The Eye of the Needle

“If I could have the answers to five questions in political science/sociology, the appeal of Stalinism to intellectuals would be one of them,” wrote Tyler not long ago. There are few statements, in my judgment, that shed more light on his question than the following passage from the diary of Joseph Davies, US Ambassador to the USSR from 1936-38. (His diaries were later published as Mission to Moscow).

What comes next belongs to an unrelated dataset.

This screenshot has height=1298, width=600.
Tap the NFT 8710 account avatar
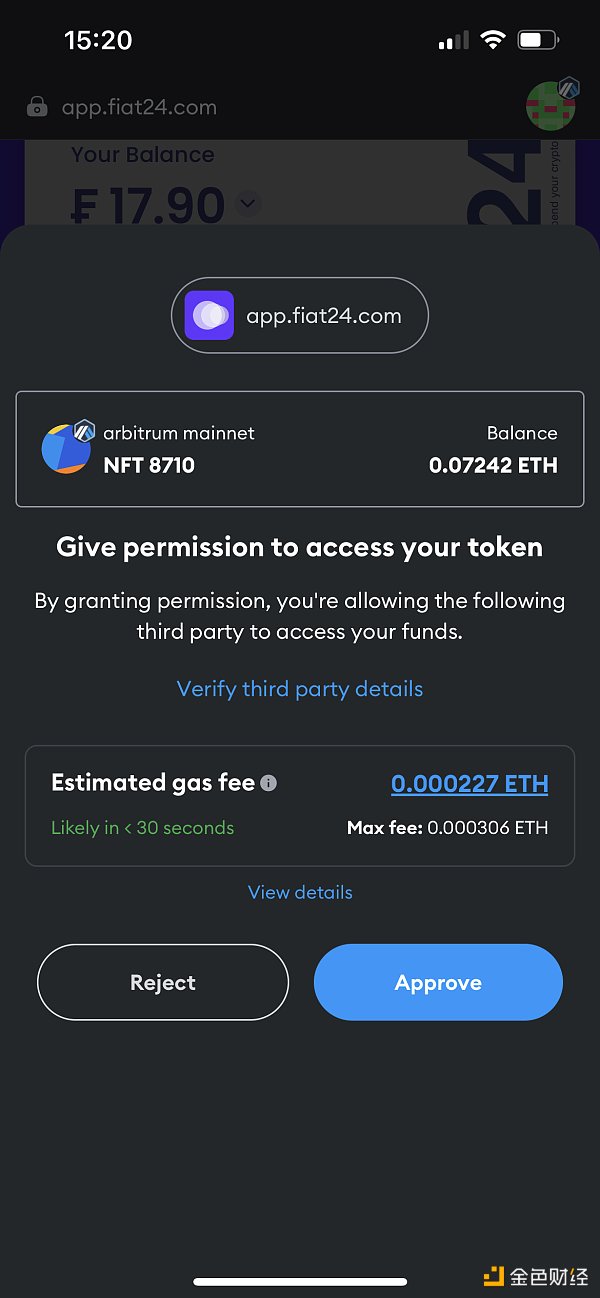pyautogui.click(x=65, y=449)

Davies freely admitted that Stalin was guilty of massive atrocities, but admired him anyway for his good quasi-Christian intentions. I kid you not:

Both Germany and Soviet Russia are totalitarian states. Both are realistic. Both are strong and ruthless in their methods. There is one distinction, however, and that is as clear as black and white. It can be simply illustrated. If Marx, Lenin, or Stalin had been firmly grounded in the Christian faith, either Catholic or Protestant, and if by reason of that fact this communistic experiment in Russia had been projected upon this basis, it would probably be declared to be one of the greatest efforts of Christian altruism in history to translate the ideals of brotherhood and charity as preached in the gospel of Christ into a government of men… That is the difference – the communistic Soviet state could function with the Christian religion in its basic purpose to serve the brotherhood of man. It would be impossible for the Nazi state to do so. The communistic ideal is that the state may evaporate and be no longer necessary as man advances into perfect brotherhood. The Nazi ideal is the exact opposite – that the state is the supreme end of all. (Journal entry, July 7, 1941)

This all makes me very glad that Liberation Theology did not come along earlier. A Christian Marxism would have fared far better with the common man.